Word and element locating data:
-------------------------
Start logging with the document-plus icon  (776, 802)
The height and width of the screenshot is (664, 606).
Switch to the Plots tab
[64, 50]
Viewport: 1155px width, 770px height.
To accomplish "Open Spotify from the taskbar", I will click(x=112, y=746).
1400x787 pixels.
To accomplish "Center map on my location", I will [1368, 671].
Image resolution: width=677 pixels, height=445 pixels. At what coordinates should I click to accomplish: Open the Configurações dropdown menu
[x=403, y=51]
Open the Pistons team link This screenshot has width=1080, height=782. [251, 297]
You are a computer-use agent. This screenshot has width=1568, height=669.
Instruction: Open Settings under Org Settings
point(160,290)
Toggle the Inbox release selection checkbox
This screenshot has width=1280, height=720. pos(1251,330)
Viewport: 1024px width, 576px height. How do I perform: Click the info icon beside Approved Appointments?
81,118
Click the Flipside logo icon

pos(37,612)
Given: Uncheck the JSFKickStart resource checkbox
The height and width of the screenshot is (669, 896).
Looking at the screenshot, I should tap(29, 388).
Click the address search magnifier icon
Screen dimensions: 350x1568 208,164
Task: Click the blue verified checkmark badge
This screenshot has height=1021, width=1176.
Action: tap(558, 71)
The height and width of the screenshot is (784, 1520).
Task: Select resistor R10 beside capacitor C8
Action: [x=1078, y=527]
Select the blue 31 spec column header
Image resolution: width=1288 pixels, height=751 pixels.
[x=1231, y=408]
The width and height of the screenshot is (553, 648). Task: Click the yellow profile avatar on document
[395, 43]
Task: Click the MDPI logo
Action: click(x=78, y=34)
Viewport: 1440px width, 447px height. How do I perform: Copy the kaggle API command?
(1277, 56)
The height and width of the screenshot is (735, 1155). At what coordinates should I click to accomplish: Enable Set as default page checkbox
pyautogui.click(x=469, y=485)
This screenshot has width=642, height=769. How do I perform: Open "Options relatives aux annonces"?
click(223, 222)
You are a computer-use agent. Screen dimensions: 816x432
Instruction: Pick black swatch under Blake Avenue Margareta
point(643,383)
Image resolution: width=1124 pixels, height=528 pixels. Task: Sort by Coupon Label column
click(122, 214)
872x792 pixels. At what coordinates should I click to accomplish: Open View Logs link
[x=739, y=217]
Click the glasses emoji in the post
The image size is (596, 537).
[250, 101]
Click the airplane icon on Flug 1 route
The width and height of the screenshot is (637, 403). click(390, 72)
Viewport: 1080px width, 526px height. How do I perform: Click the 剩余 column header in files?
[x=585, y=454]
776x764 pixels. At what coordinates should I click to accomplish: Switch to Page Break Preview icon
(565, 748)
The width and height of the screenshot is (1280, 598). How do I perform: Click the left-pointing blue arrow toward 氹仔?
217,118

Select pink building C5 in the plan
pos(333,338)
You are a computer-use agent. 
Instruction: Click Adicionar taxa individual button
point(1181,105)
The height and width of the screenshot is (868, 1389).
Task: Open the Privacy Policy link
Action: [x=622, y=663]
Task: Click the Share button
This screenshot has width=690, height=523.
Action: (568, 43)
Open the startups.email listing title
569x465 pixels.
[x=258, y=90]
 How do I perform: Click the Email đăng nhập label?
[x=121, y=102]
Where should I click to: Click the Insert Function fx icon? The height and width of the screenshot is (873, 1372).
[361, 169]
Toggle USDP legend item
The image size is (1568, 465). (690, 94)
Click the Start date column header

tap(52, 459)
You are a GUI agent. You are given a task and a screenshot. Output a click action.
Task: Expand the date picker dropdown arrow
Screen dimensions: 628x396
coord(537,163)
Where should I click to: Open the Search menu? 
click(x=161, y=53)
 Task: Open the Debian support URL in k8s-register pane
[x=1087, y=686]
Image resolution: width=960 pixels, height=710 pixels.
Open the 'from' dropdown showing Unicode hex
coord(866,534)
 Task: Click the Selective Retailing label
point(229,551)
-------------------------
WHAT TO PRODUCE: Please rewrite every line of the listing above in the stretch from its start through the line containing "Open the Pistons", adding 34 to each coordinate in the answers and keeping everything else unchanged.

SOLVED EXERCISE:
Start logging with the document-plus icon  (810, 836)
The height and width of the screenshot is (664, 606).
Switch to the Plots tab
[98, 84]
Viewport: 1155px width, 770px height.
To accomplish "Open Spotify from the taskbar", I will click(x=146, y=780).
1400x787 pixels.
To accomplish "Center map on my location", I will [1402, 705].
Image resolution: width=677 pixels, height=445 pixels. At what coordinates should I click to accomplish: Open the Configurações dropdown menu
[x=437, y=85]
Open the Pistons team link This screenshot has width=1080, height=782. [285, 331]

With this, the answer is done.